Quote the lines below word for word, leaving out the pictures.

[TASK MATERIAL]
• • • • • • •
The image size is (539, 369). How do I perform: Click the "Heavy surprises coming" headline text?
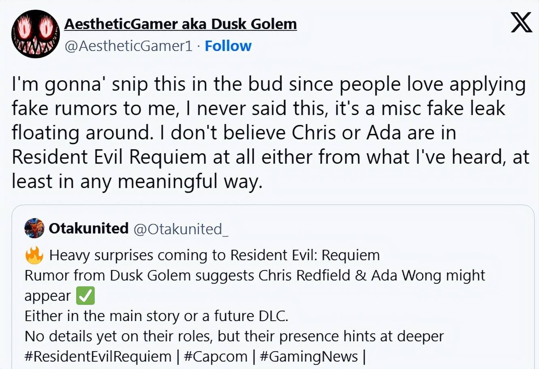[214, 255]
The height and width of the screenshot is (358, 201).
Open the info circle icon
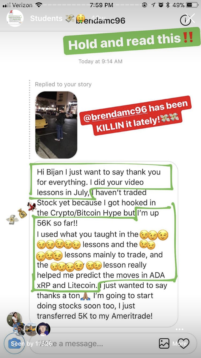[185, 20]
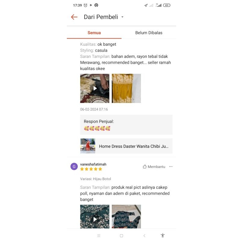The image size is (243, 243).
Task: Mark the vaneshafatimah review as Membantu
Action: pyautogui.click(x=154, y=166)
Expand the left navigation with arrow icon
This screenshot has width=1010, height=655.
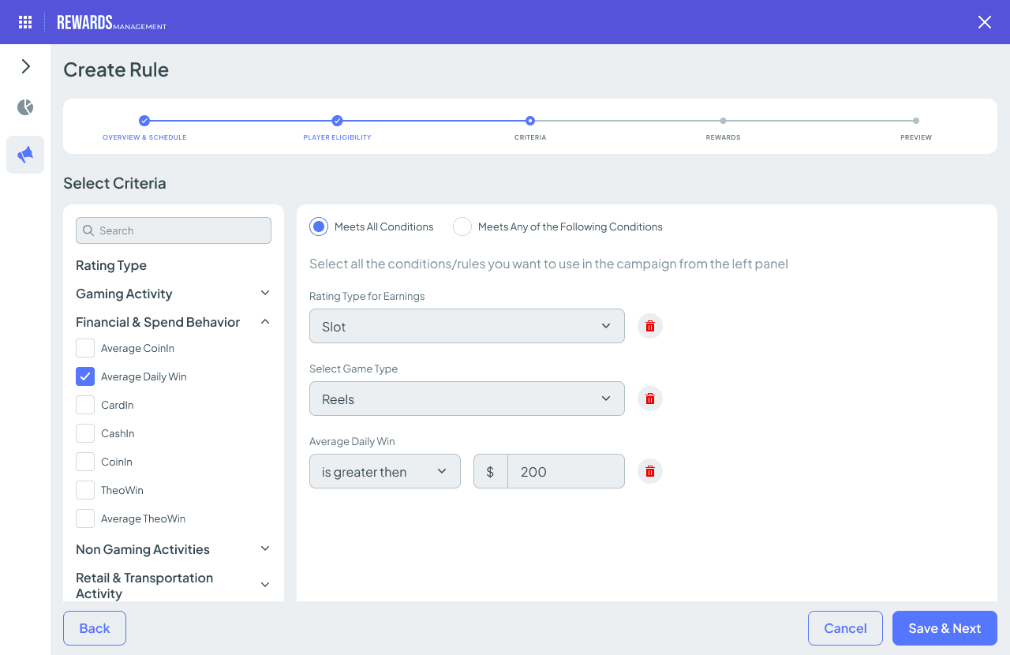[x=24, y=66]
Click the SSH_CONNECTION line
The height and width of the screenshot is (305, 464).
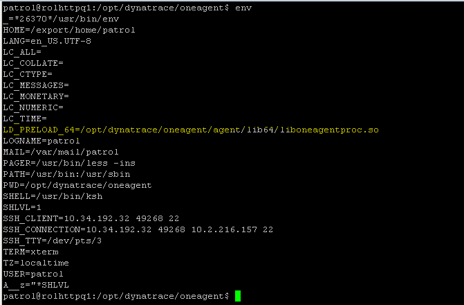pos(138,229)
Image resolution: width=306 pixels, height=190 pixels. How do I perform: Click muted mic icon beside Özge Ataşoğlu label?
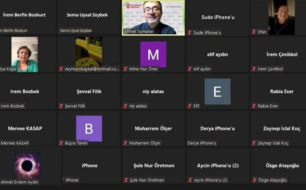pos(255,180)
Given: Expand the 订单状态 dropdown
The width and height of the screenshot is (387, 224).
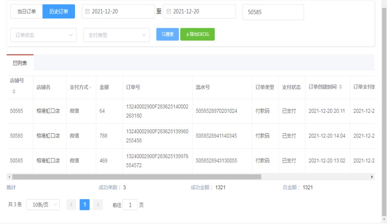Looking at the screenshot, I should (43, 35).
• • • • • • •
[CORRECT RESPONSE]
The image size is (539, 369). How do I perform: Click the "Heavy surprises coming" headline text?
[214, 255]
The height and width of the screenshot is (358, 201).
Open the info circle icon
[185, 20]
The image size is (243, 243).
Task: Mark the vaneshafatimah review as Membantu
Action: pyautogui.click(x=154, y=166)
Expand the left navigation with arrow icon
This screenshot has width=1010, height=655.
[x=24, y=66]
Click the SSH_CONNECTION line
The height and width of the screenshot is (305, 464).
pos(138,229)
Image resolution: width=306 pixels, height=190 pixels. How do I perform: Click muted mic icon beside Özge Ataşoğlu label?
pos(255,180)
Given: Expand the 订单状态 dropdown
The width and height of the screenshot is (387, 224).
Looking at the screenshot, I should (43, 35).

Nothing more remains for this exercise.